Province: ci vuole il coraggio di andare avanti

Vi auguro di proseguire con coraggio e determinazione nel vostro lavoro affinchè le Province siano un presidio ed un centro propulsore di una mentalità che sappia porsi l’obiettivo di uno sviluppo veramente sostenibile inserendosi in armonia nell’immensa rete di relazioni e realizzazioni create dalla natura, dalla storia, dal lavoro e dall’ingegno delle generazioni che ci hanno preceduto”.
Così, lo scorso sabato, Papa Francesco ha salutato i Presidenti delle Province italiane durante l’udienza a loro riservata, a cui ho avuto l’onore di partecipare.
Una sintesi perfetta del senso del lavoro che siamo quotidianamente impegnati a svolgere, degli impegni che abbiamo e delle prospettive future su cui basare le azioni a vantaggio dei nostri cittadini e di tutto il territorio.
Contemporaneamente, fuori dalle mura vaticane, imperversava la polemica sul futuro delle Province all’interno di un dibattito sterile che in luogo dei riferimenti alla sostenibilità, allo sviluppo, alla storia ed al lavoro riproponeva gli stantii stereotipi del poltronificio, della casta, degli sprechi.
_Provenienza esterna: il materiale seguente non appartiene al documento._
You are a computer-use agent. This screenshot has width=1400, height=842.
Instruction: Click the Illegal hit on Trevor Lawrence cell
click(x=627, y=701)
La polemica sulle Provincie, per i leader politici nazionali, viene ancora giocata esclusivamente in funzione del ritorno elettorale, senza nessun riferimento alla necessità di una riforma vera e fondamentale per garantire il governo di territori complessi.
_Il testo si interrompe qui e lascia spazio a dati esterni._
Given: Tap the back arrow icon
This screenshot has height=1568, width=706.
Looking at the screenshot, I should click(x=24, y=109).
La legge Delrio, seppur frettolosa e incompleta, dava una direzione indicando le Province come enti intermedi ove i Comuni possono affrontare problemi e trovare insieme soluzioni, valorizzando le potenzialità e cercando di eliminare le difficoltà. In particolare per una Regione come la nostra con oltre 10 milioni di abitanti e problemi che richiedono soluzioni che sappiano rispettare la specificità di ogni singola comunità: pensiamo alla programmazione delle opere infrastrutturali che sostengono la produttività, alla valorizzazione delle aree periurbane ed agricole, al ripensamento della mobilità, alla costruzione di un sistema scolastico in linea con i sogni dei giovani.
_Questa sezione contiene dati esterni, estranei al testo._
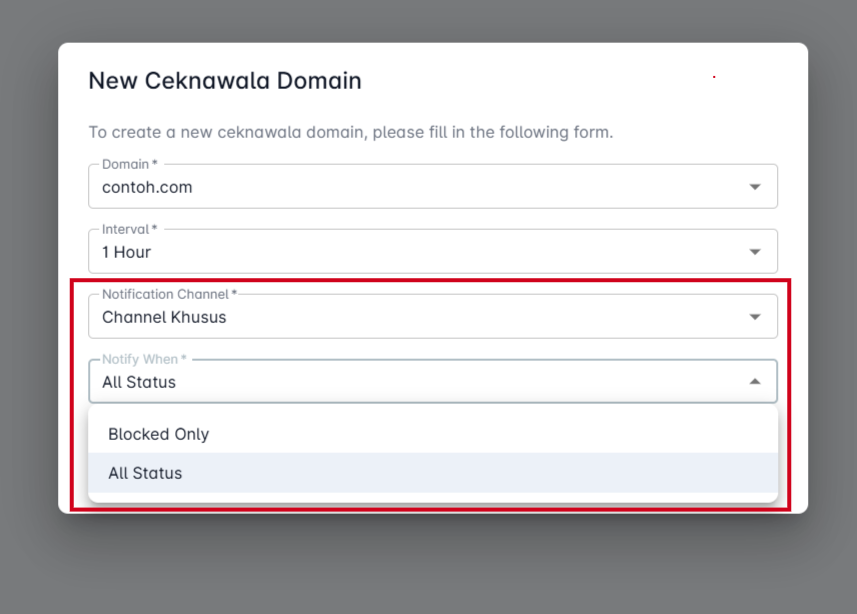Open the Domain dropdown arrow
Screen dimensions: 857x614
point(755,187)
Se a Roma, fuori dalle mura vaticane, ancora non se ne sono accorti, è il momento di avere il coraggio di andare avanti e non perdere tempo recuperando vecchie formule o schemi sulla necessità o meno di tornare alle elezioni dirette del Presidente e del Consiglio.
Già parte del percorso è stata faticosamente avviata, spesso nel silenzio, grazie anche alla dedizione dei dipendenti: le Province sono diventate la casa dei Comuni per dare valore ai territori con servizi a vantaggio dei cittadini, della produttività, del sistema degli Enti territoriali. E questo mentre l’antipolitica dilagante portava tagli insostenibili.
Oggi serve una sfida al cambiamento a cui la Provincia di Monza e Brianza si è mostrata pronta e che sono certo saprà altrettanto fare in futuro.